[Records drawn from a dataset]
╭──

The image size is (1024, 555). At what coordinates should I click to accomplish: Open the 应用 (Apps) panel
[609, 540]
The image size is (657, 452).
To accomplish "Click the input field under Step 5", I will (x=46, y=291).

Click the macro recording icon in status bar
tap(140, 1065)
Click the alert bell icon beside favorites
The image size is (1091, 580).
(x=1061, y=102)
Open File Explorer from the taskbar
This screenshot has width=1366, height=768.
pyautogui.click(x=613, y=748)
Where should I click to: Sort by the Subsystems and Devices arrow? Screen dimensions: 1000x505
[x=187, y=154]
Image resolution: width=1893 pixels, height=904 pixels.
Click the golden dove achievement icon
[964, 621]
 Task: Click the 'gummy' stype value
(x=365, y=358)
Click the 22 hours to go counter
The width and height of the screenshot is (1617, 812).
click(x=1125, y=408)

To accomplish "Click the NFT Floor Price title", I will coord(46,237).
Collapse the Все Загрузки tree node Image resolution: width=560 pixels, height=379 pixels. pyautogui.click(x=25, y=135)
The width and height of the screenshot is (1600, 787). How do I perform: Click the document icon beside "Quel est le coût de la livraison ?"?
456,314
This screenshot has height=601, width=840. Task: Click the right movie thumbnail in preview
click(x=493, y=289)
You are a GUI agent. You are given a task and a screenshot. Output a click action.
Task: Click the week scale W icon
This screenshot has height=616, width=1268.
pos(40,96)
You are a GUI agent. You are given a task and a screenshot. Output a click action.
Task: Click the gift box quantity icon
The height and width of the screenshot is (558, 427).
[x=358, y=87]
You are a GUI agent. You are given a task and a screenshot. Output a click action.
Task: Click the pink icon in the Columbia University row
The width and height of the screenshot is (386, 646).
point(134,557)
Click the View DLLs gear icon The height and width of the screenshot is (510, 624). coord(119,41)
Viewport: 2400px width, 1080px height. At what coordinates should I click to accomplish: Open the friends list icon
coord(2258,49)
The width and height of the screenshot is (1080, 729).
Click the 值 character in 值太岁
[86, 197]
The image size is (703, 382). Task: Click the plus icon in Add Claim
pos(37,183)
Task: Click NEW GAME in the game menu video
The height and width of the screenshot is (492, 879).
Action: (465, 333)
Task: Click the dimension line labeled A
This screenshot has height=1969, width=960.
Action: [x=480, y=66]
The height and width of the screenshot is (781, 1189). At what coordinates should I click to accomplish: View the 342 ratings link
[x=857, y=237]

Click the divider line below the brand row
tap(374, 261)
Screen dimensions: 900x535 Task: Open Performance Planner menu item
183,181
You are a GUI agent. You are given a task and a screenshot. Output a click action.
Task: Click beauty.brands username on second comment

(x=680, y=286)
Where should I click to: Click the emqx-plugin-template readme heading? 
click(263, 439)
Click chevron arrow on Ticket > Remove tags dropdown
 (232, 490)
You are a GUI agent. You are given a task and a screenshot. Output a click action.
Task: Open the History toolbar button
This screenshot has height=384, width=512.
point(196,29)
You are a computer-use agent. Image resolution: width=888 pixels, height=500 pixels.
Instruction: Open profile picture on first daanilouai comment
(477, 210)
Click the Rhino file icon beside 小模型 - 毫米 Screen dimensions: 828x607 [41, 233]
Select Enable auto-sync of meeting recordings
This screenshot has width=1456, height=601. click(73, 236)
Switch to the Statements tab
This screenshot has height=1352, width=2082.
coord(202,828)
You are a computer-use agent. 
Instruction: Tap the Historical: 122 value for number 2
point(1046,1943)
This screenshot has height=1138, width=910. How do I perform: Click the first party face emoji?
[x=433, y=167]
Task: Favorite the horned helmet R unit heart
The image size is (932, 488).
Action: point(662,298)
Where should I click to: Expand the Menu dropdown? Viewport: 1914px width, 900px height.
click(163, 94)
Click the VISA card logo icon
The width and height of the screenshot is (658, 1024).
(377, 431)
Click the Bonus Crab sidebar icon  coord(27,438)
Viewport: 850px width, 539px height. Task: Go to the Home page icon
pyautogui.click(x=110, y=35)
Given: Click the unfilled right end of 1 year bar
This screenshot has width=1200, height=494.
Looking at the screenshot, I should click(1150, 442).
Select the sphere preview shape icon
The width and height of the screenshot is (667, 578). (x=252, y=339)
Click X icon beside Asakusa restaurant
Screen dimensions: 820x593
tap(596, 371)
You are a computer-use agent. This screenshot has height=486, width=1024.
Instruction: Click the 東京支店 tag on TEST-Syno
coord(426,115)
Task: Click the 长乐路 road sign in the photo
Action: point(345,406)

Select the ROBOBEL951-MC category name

╰──

Task requirements
What you should output is every line of the records above, from the first through the line containing "Collapse the Все", unchanged.

Answer to the exercise
The image size is (1024, 555). At what coordinates should I click to accomplish: Open the 应用 (Apps) panel
[609, 540]
The image size is (657, 452).
To accomplish "Click the input field under Step 5", I will (x=46, y=291).

Click the macro recording icon in status bar
tap(140, 1065)
Click the alert bell icon beside favorites
The image size is (1091, 580).
(x=1061, y=102)
Open File Explorer from the taskbar
This screenshot has width=1366, height=768.
pyautogui.click(x=613, y=748)
Where should I click to: Sort by the Subsystems and Devices arrow? Screen dimensions: 1000x505
[x=187, y=154]
Image resolution: width=1893 pixels, height=904 pixels.
Click the golden dove achievement icon
[964, 621]
 Task: Click the 'gummy' stype value
(x=365, y=358)
Click the 22 hours to go counter
The width and height of the screenshot is (1617, 812).
click(x=1125, y=408)

To accomplish "Click the NFT Floor Price title", I will coord(46,237).
Collapse the Все Загрузки tree node Image resolution: width=560 pixels, height=379 pixels. pyautogui.click(x=25, y=135)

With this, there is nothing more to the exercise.